Q: Can the heating system influence the thermostatic mixing valve’s performance?

Yes, if the TMV is installed incorrectly it will not operate optimally. The solution to this is to carefully follow the manufacturer’s installation suggestion.

Q: How quickly will a thermostatic mixing valve adapt when a user changes the shower water temperature?

Assuming 36″ for the mixed water pipe from the valve to the shower head, a TMVs temperature will changes in about 1.7 seconds, significantly faster than adjusting a traditional shower. This almost instant closure in the event of a hot or cold supply failure is what makes them so effective at preventing scalding or thermal shock.

Q: In regards to showering, what is the total water & energy usage per day expected for 150 people?

The following calculations do take into account the water saved from the water-saving shower heads but do not take into account the energy saved with heat exchangers and pre-heating water in the Tropical Atrium. Our actual energy usage will be far less.

Water: 1.5 GPM x 8 minutes = 12 gallons x 150 people = 1800 gallons per day

Energy: Average shower temperature = 105°F (40.5°C) The amount of energy it takes to raise one gallon of water from 55°F (13°C) to 105°F (40.5°C) is 415 BTUs (121.62 Wh)

121.62 Wh/gallon x 1800 gallons = ~219 KwH

Q: Is there any way to utilize the remaining hot water after it exits the heat exchanger? 

As of now, it appears the remaining water heat will be too low to use. Options explored for use were heating the Tropical Atrium and heating the shower structure itself from below. The Tropical Atrium was determined to be too far to make extraction for that structure a viable option. Heating the shower structures from below was not determined to be as effective as thoroughly insulating the floor and walls and heating the room from inside.

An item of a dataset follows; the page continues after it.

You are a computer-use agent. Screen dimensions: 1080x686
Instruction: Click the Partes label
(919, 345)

Q: How will One Community filter the greywater to take out all of the chemicals from shampoo, conditioner, and other things used during the showers?

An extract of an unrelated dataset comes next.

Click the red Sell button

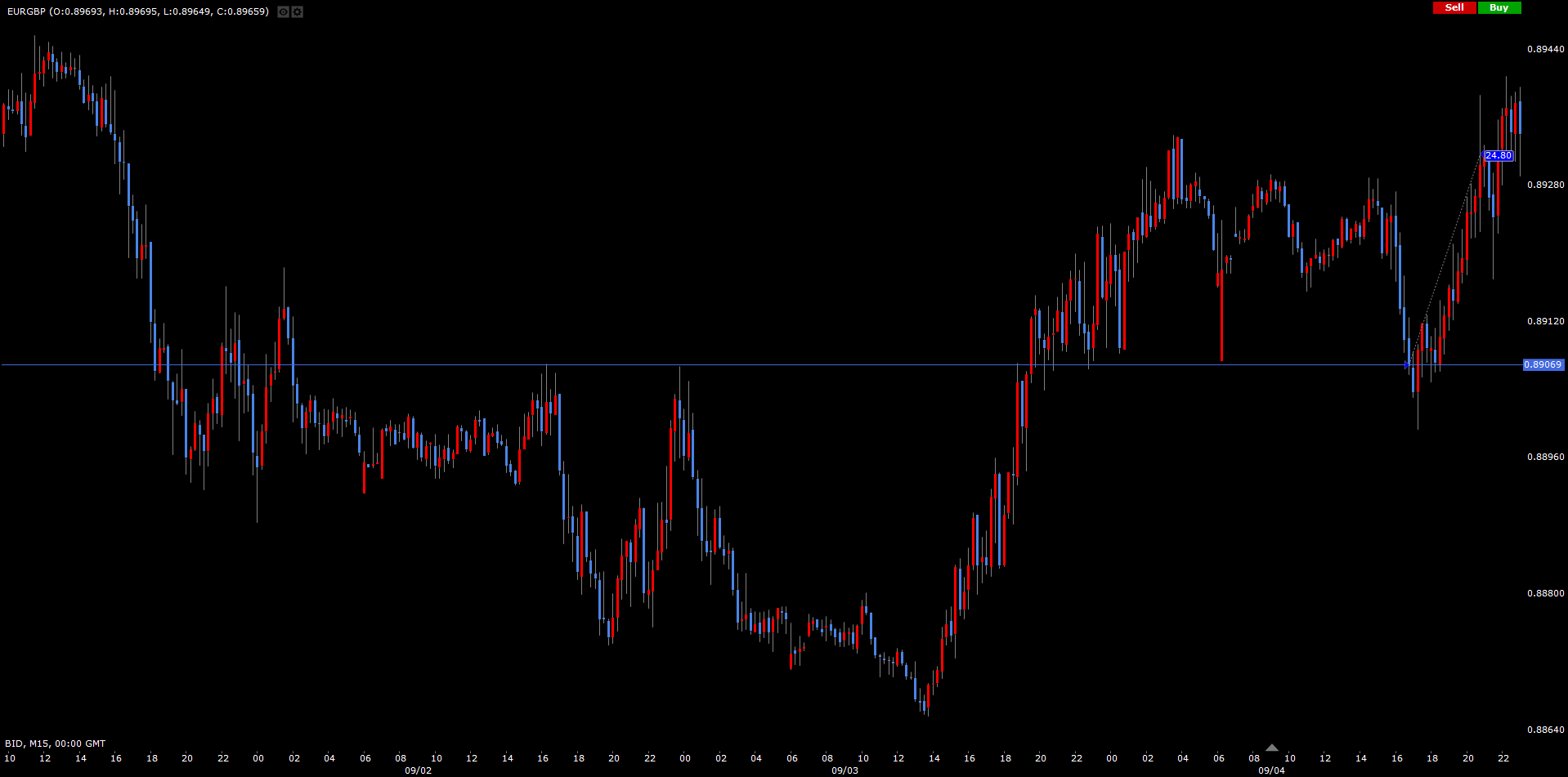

We will use a filter in the bottom of each shower structure. We will also be using all-natural soaps and shampoos that will not be detrimental to the plants or soil.

Q: Will there be any benefits given to people who use considerably less water and energy during their showers or in general? Will you incentivize water/energy saving? 

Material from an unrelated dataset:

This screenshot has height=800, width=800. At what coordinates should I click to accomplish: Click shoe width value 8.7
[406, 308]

One Community strives to give people freedom and education whenever possible. Although direct incentives can be effective, we are starting with helping people truly understand the impact they can have on the whole community simply by using a lower temperature or taking shorter showers. Our hope is that through education and well-designed showering environments, people will choose to conserve more. That said, we look forward to exploring incentives if a fun and agreeable method of applying them can be created.

Q: What happens if 75 or 100 people want to take a shower after work and before dinner, all within about a 1-hour time frame? Will there be lines around the circular eco-village block? Will you run out of hot water?

Assuming an average of 15 minutes for a person to take a full shower, dry off, and get dressed, with 20 shower stalls available, the shower infrastructure could comfortably handle up to 80 showers per hour. Assuming that people will arrive sporadically over the hour time frame, the wait time should be minimal. Even if everyone in the entire village wanted to shower, they could all be showered and finished inside of 2 hours.

As to whether our water heating system can continue to produce enough hot water for that duration, the answer is definitely “yes.” Point-of-use water heaters provide unlimited hot water without wasting energy keeping water hot in tanks until it is time to use it.

Q: What about baths? Can I save up on showers and take a bath instead?

An average bathtub holds about 80 gallons of water. Theoretically, if you wanted to just take one bath and 1 shower a week instead of 7 showers, you would use almost the same amount of energy and water. However, One Community has not planned to add any bath tubs to the Earthbag Village. We will, however, encourage people to use the hot tub in the Duplicable City Center to meet all their soaking-in-hot-water desires. The Duplicable City Center is also designed with bathrooms with tubs that can be used by residents if desired.